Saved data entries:
******
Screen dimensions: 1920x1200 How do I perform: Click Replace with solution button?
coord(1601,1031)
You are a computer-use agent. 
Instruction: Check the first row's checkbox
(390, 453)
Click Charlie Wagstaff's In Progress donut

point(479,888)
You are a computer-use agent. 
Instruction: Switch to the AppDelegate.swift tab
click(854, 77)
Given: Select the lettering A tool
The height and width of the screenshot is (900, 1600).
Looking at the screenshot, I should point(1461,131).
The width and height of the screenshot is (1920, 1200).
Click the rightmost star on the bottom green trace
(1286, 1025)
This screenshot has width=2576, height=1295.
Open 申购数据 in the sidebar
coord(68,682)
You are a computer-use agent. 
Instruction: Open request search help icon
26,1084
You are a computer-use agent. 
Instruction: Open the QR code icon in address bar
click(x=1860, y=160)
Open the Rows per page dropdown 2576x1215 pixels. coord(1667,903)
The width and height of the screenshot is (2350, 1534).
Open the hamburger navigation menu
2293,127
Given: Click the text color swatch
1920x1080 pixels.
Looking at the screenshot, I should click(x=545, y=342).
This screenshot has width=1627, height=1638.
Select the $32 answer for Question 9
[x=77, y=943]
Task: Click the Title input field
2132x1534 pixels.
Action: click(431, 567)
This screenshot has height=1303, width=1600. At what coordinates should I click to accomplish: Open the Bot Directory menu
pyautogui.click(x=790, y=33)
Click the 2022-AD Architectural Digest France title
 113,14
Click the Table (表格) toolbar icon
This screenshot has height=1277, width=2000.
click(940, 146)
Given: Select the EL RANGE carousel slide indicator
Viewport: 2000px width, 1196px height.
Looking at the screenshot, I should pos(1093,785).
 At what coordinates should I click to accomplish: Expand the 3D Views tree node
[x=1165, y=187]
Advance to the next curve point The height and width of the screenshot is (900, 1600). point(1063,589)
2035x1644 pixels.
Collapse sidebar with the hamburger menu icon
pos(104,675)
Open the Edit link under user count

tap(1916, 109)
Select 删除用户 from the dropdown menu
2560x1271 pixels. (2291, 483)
******
• How to complete this task:
Reproduce all lines from the records above that include the word "Given".

• Response:
Given: Select the lettering A tool
Given: Click the text color swatch
Given: Select the EL RANGE carousel slide indicator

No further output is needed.